→ **Task details**: Can you transcribe each of the records below word for word?

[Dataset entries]
— START —

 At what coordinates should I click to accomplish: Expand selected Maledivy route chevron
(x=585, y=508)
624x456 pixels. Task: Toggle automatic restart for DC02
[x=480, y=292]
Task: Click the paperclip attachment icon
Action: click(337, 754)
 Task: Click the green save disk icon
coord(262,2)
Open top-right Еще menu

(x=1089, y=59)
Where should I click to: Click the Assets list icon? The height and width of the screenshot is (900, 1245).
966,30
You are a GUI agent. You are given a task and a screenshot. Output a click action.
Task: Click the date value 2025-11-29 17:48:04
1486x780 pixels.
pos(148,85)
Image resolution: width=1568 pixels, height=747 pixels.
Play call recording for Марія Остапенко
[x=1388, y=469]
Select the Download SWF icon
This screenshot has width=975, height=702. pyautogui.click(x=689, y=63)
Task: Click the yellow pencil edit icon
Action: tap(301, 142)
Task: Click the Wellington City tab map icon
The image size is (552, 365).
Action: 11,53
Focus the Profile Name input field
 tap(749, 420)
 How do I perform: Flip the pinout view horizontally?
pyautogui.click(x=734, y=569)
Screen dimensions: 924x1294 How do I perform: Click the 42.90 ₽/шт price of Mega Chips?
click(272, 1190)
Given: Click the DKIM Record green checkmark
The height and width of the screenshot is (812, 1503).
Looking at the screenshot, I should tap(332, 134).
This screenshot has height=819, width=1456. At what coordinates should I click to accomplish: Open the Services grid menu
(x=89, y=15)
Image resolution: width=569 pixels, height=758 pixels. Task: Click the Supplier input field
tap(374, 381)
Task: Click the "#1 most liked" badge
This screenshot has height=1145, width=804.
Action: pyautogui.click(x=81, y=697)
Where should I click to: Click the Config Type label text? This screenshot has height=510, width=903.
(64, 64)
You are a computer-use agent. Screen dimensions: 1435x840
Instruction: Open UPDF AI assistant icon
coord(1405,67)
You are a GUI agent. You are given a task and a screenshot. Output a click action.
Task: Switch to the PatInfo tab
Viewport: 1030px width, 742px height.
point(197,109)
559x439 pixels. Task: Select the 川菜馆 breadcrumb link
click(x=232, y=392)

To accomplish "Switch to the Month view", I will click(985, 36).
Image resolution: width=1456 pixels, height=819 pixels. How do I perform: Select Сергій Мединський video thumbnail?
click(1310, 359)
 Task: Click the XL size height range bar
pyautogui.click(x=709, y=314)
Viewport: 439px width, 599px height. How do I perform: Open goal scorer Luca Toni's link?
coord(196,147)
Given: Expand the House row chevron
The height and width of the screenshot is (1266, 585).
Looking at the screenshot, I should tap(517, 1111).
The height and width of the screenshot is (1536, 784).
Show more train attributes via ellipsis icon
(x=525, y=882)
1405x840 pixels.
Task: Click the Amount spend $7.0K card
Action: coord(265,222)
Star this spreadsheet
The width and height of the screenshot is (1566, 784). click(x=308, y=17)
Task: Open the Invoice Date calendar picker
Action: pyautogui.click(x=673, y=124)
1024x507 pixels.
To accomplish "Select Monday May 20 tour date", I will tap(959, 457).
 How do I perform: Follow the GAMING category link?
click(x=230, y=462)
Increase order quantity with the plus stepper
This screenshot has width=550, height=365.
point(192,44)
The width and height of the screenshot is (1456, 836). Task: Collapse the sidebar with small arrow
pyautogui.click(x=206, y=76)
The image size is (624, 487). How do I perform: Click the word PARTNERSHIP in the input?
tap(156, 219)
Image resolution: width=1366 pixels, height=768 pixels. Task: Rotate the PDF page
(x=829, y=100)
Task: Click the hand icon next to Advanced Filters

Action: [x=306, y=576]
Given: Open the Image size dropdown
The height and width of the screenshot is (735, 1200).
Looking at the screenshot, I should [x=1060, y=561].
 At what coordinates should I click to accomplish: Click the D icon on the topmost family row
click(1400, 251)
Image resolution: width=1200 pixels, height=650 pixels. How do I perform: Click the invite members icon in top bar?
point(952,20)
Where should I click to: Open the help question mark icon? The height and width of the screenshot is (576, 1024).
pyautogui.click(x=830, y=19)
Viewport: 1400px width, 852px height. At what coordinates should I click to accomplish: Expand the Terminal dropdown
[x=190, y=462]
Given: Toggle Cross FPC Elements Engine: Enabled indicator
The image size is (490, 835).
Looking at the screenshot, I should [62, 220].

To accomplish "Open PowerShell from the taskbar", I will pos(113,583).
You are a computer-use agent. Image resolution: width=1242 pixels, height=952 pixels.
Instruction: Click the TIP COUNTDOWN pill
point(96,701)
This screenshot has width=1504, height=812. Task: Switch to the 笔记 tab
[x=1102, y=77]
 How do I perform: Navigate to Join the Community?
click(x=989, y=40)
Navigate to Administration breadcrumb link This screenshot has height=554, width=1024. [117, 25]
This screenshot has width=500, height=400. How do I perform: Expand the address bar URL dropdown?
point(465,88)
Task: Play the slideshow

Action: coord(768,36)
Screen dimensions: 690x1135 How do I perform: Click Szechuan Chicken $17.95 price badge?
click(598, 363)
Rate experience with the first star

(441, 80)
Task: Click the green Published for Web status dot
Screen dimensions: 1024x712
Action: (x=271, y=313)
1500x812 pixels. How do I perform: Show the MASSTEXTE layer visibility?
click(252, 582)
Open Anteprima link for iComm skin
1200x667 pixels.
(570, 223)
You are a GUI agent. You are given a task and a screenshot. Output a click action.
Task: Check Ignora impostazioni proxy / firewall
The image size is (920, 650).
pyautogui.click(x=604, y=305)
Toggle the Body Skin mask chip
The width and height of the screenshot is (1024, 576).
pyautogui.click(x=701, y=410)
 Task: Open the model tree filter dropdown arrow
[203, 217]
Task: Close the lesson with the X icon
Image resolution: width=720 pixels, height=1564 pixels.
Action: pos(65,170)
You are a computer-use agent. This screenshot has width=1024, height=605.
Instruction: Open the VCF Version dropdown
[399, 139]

— END —

→ **Exercise result**:
 At what coordinates should I click to accomplish: Expand selected Maledivy route chevron
(x=585, y=508)
624x456 pixels. Task: Toggle automatic restart for DC02
[x=480, y=292]
Task: Click the paperclip attachment icon
Action: click(337, 754)
 Task: Click the green save disk icon
coord(262,2)
Open top-right Еще menu

(x=1089, y=59)
Where should I click to: Click the Assets list icon? The height and width of the screenshot is (900, 1245).
966,30
You are a GUI agent. You are given a task and a screenshot. Output a click action.
Task: Click the date value 2025-11-29 17:48:04
1486x780 pixels.
pos(148,85)
Image resolution: width=1568 pixels, height=747 pixels.
Play call recording for Марія Остапенко
[x=1388, y=469]
Select the Download SWF icon
This screenshot has width=975, height=702. pyautogui.click(x=689, y=63)
Task: Click the yellow pencil edit icon
Action: tap(301, 142)
Task: Click the Wellington City tab map icon
The image size is (552, 365).
Action: 11,53
Focus the Profile Name input field
 tap(749, 420)
 How do I perform: Flip the pinout view horizontally?
pyautogui.click(x=734, y=569)
Screen dimensions: 924x1294 How do I perform: Click the 42.90 ₽/шт price of Mega Chips?
click(272, 1190)
Given: Click the DKIM Record green checkmark
The height and width of the screenshot is (812, 1503).
Looking at the screenshot, I should tap(332, 134).
This screenshot has height=819, width=1456. At what coordinates should I click to accomplish: Open the Services grid menu
(x=89, y=15)
Image resolution: width=569 pixels, height=758 pixels. Task: Click the Supplier input field
tap(374, 381)
Task: Click the "#1 most liked" badge
This screenshot has height=1145, width=804.
Action: pyautogui.click(x=81, y=697)
Where should I click to: Click the Config Type label text? This screenshot has height=510, width=903.
(64, 64)
You are a computer-use agent. Screen dimensions: 1435x840
Instruction: Open UPDF AI assistant icon
coord(1405,67)
You are a GUI agent. You are given a task and a screenshot. Output a click action.
Task: Switch to the PatInfo tab
Viewport: 1030px width, 742px height.
point(197,109)
559x439 pixels. Task: Select the 川菜馆 breadcrumb link
click(x=232, y=392)

To accomplish "Switch to the Month view", I will click(985, 36).
Image resolution: width=1456 pixels, height=819 pixels. How do I perform: Select Сергій Мединський video thumbnail?
click(1310, 359)
 Task: Click the XL size height range bar
pyautogui.click(x=709, y=314)
Viewport: 439px width, 599px height. How do I perform: Open goal scorer Luca Toni's link?
coord(196,147)
Given: Expand the House row chevron
The height and width of the screenshot is (1266, 585).
Looking at the screenshot, I should tap(517, 1111).
The height and width of the screenshot is (1536, 784).
Show more train attributes via ellipsis icon
(x=525, y=882)
1405x840 pixels.
Task: Click the Amount spend $7.0K card
Action: coord(265,222)
Star this spreadsheet
The width and height of the screenshot is (1566, 784). click(x=308, y=17)
Task: Open the Invoice Date calendar picker
Action: pyautogui.click(x=673, y=124)
1024x507 pixels.
To accomplish "Select Monday May 20 tour date", I will tap(959, 457).
 How do I perform: Follow the GAMING category link?
click(x=230, y=462)
Increase order quantity with the plus stepper
This screenshot has width=550, height=365.
point(192,44)
The width and height of the screenshot is (1456, 836). Task: Collapse the sidebar with small arrow
pyautogui.click(x=206, y=76)
The image size is (624, 487). How do I perform: Click the word PARTNERSHIP in the input?
tap(156, 219)
Image resolution: width=1366 pixels, height=768 pixels. Task: Rotate the PDF page
(x=829, y=100)
Task: Click the hand icon next to Advanced Filters

Action: [x=306, y=576]
Given: Open the Image size dropdown
The height and width of the screenshot is (735, 1200).
Looking at the screenshot, I should [x=1060, y=561].
 At what coordinates should I click to accomplish: Click the D icon on the topmost family row
click(1400, 251)
Image resolution: width=1200 pixels, height=650 pixels. How do I perform: Click the invite members icon in top bar?
point(952,20)
Where should I click to: Open the help question mark icon? The height and width of the screenshot is (576, 1024).
pyautogui.click(x=830, y=19)
Viewport: 1400px width, 852px height. At what coordinates should I click to accomplish: Expand the Terminal dropdown
[x=190, y=462]
Given: Toggle Cross FPC Elements Engine: Enabled indicator
The image size is (490, 835).
Looking at the screenshot, I should [62, 220].

To accomplish "Open PowerShell from the taskbar", I will pos(113,583).
You are a computer-use agent. Image resolution: width=1242 pixels, height=952 pixels.
Instruction: Click the TIP COUNTDOWN pill
point(96,701)
This screenshot has width=1504, height=812. Task: Switch to the 笔记 tab
[x=1102, y=77]
 How do I perform: Navigate to Join the Community?
click(x=989, y=40)
Navigate to Administration breadcrumb link This screenshot has height=554, width=1024. [117, 25]
This screenshot has width=500, height=400. How do I perform: Expand the address bar URL dropdown?
point(465,88)
Task: Play the slideshow

Action: coord(768,36)
Screen dimensions: 690x1135 How do I perform: Click Szechuan Chicken $17.95 price badge?
click(598, 363)
Rate experience with the first star

(441, 80)
Task: Click the green Published for Web status dot
Screen dimensions: 1024x712
Action: (x=271, y=313)
1500x812 pixels. How do I perform: Show the MASSTEXTE layer visibility?
click(252, 582)
Open Anteprima link for iComm skin
1200x667 pixels.
(570, 223)
You are a GUI agent. You are given a task and a screenshot. Output a click action.
Task: Check Ignora impostazioni proxy / firewall
The image size is (920, 650).
pyautogui.click(x=604, y=305)
Toggle the Body Skin mask chip
The width and height of the screenshot is (1024, 576).
pyautogui.click(x=701, y=410)
 Task: Open the model tree filter dropdown arrow
[203, 217]
Task: Close the lesson with the X icon
Image resolution: width=720 pixels, height=1564 pixels.
Action: pos(65,170)
You are a computer-use agent. This screenshot has width=1024, height=605.
Instruction: Open the VCF Version dropdown
[399, 139]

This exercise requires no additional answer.